6 REASONS TO PROTECT YOUR GOLDEN HOUR

Updated: Aug 18, 2022

‘The hour following birth is undoubtedly one of the most critical phases in the life of human beings’ – Michael Odent

It’s not a new thing, it’s just an old thing with a new name.

The Golden Hour is the first hour after birth. Why is it Golden? Because of the wonderful benefits for mum and baby that it brings. Having an undisturbed Golden Hour can make all the difference for a little one transitioning from life inside the womb, to life outside.

Let’s have a look at some of them.

  1. Babies are better able to regulate their heart rhythm, body temperature and respiration, when placed skin to skin on mama (better than if placed on another person, although dad comes a close second place). Having spent 9 months listening to mums heartbeat, this sound becomes the best way to continue this symbiotic relationship and reduce the shock of birth for the baby.

  2. It promotes delayed or optimal cord clamping. We used to clamp the cord immediately after birth, but we now understand the benefits of delayed (around 3 minutes) or optimal (when the cord finishes pulsating) clamping. Having baby skin to skin stabilises their respiration and is more likely to lead to delayed clamping, allowing all the iron, white blood cells, antibodies and red blood cells to pass into baby (reducing their chance of anaemia).

  3. It promotes attachment. The movie image of mothers immediately bonding with the new human in their lives is very romantic, but not always the case. Many mothers take a little time to develop a bond with baby, and a Golden Hour helps facilitate this – mothers who have an undisturbed Golden Hour feel more confident and comfortable meeting their baby’s needs than those who have not. This skin to skin contact helps mums body to produce the nurturing, mothering hormones (oxytocin and prolactin) that are important for ‘mothers intuition’.

  4. Breastfeeding success rates are higher. Baby will often crawl to the breast herself by the end of this first hour (known as the Breast Crawl, first discovered by Swedish researchers in the 1980s) and – if left to self attach – will usually have better positioning, leading to a greater success and duration of exclusive breastfeeding.

  5. An Immunity Boost. Research tells us that baby emerges from a near-sterile environment in the womb, and needs to have it’s gut seeded to establish a flora of friendly bacteria, fed by oligosaccharides, a product found in breastmilk. In a vaginal delivery, mum passes on her friendly bacteria to her baby, but regardless of the kind of delivery, baby can also gain a great dose of friendly bacteria from immediate skin to skin with mum. This is the best possible bacteria with which to develop the flora of baby’s gut, as it is the bacteria she is most familiar with – it has been her home for 9 months.

  6. An easier delivery of the placenta.
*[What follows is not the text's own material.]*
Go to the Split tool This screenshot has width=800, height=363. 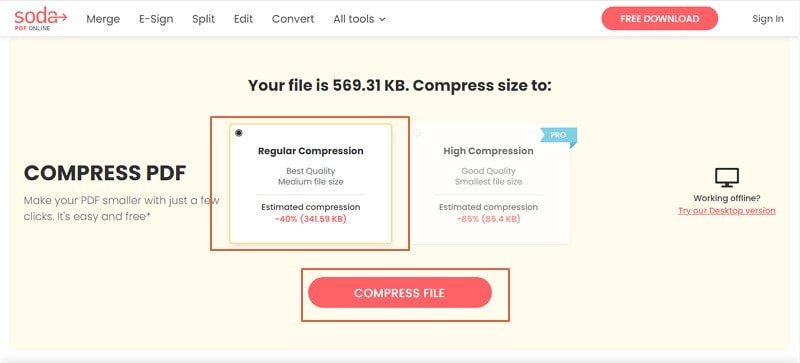tap(204, 19)
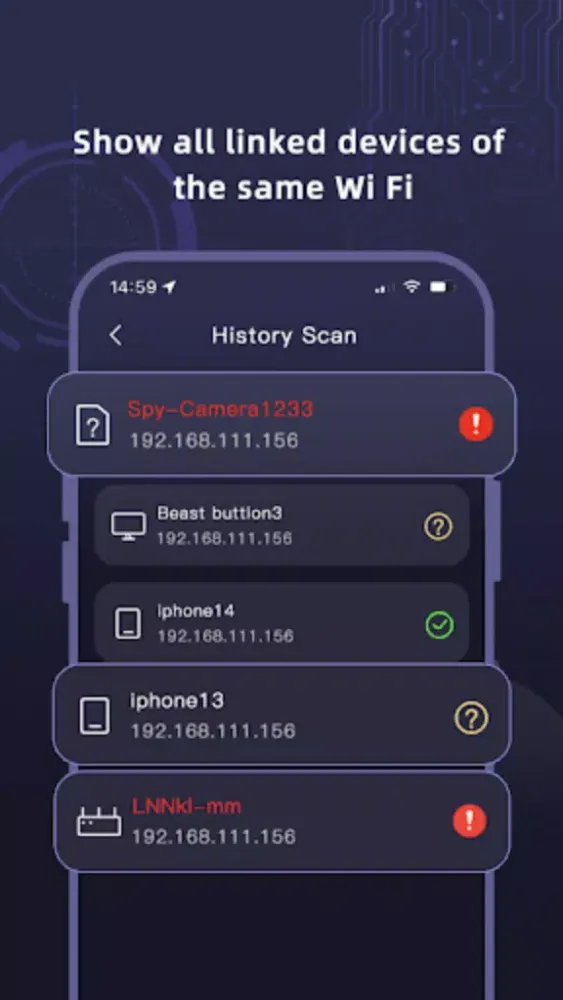Select the iphone14 device name
Image resolution: width=563 pixels, height=1000 pixels.
click(x=196, y=611)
The surge of oxytocin and suppression of adrenalin that occurs thanks to all those newborn cuddles, helps encourage the placenta to detach from the uterine wall by contracting and shrinking the uterus more quickly. The hormones, which surge greater still when baby latches on for her first feed, reduce bleeding and the risk of a postpartum hemorrhage.

This applies to all kinds of birth: even if baby needs a little help initially to establish respiration, or mum needs to be seen to after a cesarean. As long as there is no immediate concern that needs to be addressed, all mums and babies should be able to enjoy this skin to skin time soon, if not immediately after birth (the APGAR test to baby can usually be done while baby lies on mum). Infact, according to the American Academy of Pediatrics, a healthy baby should be placed directly onto the mother’s abdomen or chest and remain in direct skin-to-skin contact until the first feeding is finished. The World Health Organisation also makes this recommendation.

TIPS FOR PROTECTING YOUR GOLDEN HOUR :

  • Inform your caregivers of your desire to have this undistrubed hour

  • Create a calm, warm, dimly lit, private enviornment

  • Ensure your caregivers know your desire for have delayed / optimal clamping, or a lotus birth.